Een Vlaamse taal?... een onuitroeibaar misverstand
Het Vlaamse blad ‘De Post’ van 11 januari wijdt een beschouwing aan het plan de Nederlandse film ‘Fanfare’ o.a. in het Vlaams na te synchroniseren. En zo merkt Wout Wellinck, die in De Post de rubriek ‘Van week tot week’ verzorgt, op:
Nu vrees ik maar weer het ergste. Want wij kennen sinds jaar en dag het grote misverstand over Vlaams. Een Vlaamse taal bestaat niet; het Vlaams, goed gesproken en geschreven, is Nederlands. Een enigszins ander accent, wat zachtere medeklinkers, wat meer gerekte klinkers, maar het blijjt Nederlands. Wat we wel hebben is een verzameling Zuid-Nederlanders, die we aanduiden met Vlamingen, omdat ze nu eenmaal grotendeels in de provincie Vlaanderen wonen en die, helaas, te weinig hun goede Nederlands spreken en het gemakkelijker vinden om voort te gaan in een dozijn dialecten. Wat die Hollanders daar in hun hoofd hebben is natuurlijk plat Antwerps en dat hebben ze opgepikt uit de drabbige lolfi'mpjes van madam Kiel - mooi zo, als dat de kultuur van de Vlamingen is, dan zullen ze op hun wenken bediend worden.

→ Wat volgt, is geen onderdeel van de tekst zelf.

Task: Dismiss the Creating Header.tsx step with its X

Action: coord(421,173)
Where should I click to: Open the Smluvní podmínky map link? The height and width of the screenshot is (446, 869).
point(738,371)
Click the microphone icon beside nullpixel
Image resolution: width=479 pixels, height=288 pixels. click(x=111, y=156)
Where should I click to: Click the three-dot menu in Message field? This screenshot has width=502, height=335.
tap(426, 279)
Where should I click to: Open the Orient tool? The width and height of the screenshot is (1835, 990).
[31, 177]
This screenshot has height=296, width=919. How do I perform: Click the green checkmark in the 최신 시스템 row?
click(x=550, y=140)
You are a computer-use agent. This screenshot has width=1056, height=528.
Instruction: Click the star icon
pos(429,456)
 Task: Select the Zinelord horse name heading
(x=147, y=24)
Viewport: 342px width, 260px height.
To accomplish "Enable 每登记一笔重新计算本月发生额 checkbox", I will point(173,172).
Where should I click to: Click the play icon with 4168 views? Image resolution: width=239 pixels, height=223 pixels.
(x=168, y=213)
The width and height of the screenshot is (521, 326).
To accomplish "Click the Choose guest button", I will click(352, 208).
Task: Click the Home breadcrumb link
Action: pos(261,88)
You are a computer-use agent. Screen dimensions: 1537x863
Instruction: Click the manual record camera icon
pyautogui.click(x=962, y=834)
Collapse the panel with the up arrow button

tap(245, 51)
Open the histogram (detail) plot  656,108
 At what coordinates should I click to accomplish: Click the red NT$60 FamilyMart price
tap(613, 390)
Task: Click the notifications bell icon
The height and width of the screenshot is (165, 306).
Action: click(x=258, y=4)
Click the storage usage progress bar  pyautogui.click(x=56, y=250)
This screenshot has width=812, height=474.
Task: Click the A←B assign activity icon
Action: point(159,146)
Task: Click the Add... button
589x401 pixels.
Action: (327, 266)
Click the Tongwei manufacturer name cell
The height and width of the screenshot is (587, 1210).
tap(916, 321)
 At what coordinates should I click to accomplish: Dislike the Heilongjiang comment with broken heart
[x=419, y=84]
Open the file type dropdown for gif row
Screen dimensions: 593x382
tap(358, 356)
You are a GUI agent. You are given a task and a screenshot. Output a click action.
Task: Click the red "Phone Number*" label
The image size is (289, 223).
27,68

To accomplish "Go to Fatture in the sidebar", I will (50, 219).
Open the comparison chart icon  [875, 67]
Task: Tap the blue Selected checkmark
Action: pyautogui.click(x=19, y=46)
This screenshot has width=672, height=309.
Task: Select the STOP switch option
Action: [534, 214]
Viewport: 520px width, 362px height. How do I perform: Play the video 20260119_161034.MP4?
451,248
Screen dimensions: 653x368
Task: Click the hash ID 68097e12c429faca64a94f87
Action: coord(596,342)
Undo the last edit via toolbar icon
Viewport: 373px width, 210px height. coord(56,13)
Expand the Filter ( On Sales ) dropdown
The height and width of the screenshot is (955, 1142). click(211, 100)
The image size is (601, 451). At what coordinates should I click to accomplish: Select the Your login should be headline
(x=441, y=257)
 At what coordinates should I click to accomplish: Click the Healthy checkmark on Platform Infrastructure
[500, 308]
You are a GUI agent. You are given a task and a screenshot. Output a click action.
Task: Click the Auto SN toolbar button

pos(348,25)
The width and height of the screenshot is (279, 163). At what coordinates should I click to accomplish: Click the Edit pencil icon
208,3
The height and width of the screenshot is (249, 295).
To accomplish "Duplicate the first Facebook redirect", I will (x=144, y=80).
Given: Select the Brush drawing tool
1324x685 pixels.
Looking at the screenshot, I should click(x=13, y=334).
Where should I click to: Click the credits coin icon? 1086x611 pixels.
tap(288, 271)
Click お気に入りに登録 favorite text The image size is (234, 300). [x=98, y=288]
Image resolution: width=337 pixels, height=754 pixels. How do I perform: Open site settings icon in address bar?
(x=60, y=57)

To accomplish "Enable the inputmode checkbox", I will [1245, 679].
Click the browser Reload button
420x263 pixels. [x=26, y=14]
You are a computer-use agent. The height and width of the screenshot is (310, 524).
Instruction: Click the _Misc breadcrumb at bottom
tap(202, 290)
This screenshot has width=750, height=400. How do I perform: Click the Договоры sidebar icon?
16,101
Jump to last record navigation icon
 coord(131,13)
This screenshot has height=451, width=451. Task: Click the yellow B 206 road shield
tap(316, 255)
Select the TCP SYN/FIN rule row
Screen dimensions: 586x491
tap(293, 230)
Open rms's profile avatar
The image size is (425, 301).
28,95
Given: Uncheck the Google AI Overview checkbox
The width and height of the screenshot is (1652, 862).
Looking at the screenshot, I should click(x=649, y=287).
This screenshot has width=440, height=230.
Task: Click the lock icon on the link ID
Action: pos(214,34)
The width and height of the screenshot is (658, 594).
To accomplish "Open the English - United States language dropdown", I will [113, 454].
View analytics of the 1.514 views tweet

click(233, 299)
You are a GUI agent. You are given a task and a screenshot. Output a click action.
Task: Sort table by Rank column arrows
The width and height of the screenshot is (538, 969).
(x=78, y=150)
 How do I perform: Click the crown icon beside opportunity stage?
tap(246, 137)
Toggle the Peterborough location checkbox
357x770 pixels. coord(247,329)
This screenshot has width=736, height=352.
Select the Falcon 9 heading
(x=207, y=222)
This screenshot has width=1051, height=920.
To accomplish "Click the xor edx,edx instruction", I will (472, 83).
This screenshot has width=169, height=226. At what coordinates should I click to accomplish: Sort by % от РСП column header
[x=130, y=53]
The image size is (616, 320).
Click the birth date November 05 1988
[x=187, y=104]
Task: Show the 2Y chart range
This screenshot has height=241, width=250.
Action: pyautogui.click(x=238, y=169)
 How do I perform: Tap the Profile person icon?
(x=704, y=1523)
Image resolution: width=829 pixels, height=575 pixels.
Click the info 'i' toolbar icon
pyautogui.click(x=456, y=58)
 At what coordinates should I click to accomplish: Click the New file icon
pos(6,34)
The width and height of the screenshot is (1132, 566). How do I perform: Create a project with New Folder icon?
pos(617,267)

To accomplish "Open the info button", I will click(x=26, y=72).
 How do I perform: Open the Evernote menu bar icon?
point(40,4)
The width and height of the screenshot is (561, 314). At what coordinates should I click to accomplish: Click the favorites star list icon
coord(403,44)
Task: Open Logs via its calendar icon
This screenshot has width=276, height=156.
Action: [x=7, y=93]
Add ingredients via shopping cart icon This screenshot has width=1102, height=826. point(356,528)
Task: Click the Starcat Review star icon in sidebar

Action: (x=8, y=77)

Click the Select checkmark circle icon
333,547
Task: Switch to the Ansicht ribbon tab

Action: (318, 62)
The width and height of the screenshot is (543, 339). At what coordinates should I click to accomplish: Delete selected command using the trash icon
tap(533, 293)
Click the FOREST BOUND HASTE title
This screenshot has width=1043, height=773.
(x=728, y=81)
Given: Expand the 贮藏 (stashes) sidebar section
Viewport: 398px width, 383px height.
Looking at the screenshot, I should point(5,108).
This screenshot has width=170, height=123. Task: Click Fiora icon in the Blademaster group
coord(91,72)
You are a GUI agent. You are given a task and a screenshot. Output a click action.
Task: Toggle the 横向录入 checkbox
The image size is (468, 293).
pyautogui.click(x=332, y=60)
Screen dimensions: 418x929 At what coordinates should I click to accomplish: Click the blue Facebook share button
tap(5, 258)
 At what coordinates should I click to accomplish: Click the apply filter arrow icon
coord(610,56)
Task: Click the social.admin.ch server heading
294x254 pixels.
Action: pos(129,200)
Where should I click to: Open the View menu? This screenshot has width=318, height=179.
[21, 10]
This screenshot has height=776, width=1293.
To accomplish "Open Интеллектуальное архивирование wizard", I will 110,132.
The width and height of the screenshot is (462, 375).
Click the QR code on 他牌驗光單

Beste vrienden, blijf ons van het lijf met die Vlaamse vertaling van uw Nederlandse film. Bedenk om te beginnen, dat ze in Antwerpen een heel ander dialect spreken dan in Gent, in Hasselt iets heel anders dan in Oostende. Er is geen beginnen aan, om iets in het ‘Vlaams’ te vertalen. En het is even absurd, precies even absurd, als het nasynchroniseren van die film in plat Amsterdams, in het dialect van de Limburgse mijnwerkers, de Twentse katoenspinners of de Veluwse boeren.
Dit alles is natuurlijk terug te voeren tot het algemene misverstand over Vlaanderen, dat in Nederland bestaat. Ze hebben daar allemaal in hun schooljaren als verplichte lectuur Pallieter moeten lezen en er een soort complex van overgehouden. De Vlamingen, dat is een boers volkje met als enige alfabeet in hun midden een meneer pastoor. De Vlamingen, dat zijn simpele lieden met beperkte geestvermogens, die zich volstoppen aan reusachtige feestmalen en in hun blote flikker in de rivieren zwemmen, dixit Felix Timmermans. De Vlamingen, dat zijn de boertjes van Nest Claes en Van Hemeldonck, die we alleen maar kunnen benaderen in hun sappig taaltje (zo heet dat over de Moerdijk) met een eindeke worst van het verken en vooral niets méér.
O zeker, ze hebben ooit iets gelezen van Willem Elsschot, van Marnix Gijssen, van Lampo of van Claus, maar dat zijn de ware Vlaamse schrijvers niet. De ware Vlaamse schrijvers zijn, voor hen alleen de folkloristen, die met hun pen het grote misverstand bestendigen als zou Vlaanderen één groot, schilderachtig, Bruegheliaans boerendorp zijn.
Hebben we een Nederlandse film gemaakt? Laat ons dan fluks afdalen tot Vlaams peil en ze nasynchroniseren in het Vlaams, anders verstaan ze het niet, anders gaat het die sukkelaars te hoog. Zo is het toch, nietwaar brave vrienden uit Den Haag en Amsterdam? Het is uw schuld niet, dat ge deze opvattingen over Vlaanderen gekregen hebt. Ik weet het: het zijn Vlamingen, die dit misverstand hebben gevestigd en bestendigd. Maar die Vlamingen zijn sinds dertig jaren achterhaald door de tijd en het blijft, anno 1959, een misverstand, dat ge zo spoedig mogelijk zult moeten herzien.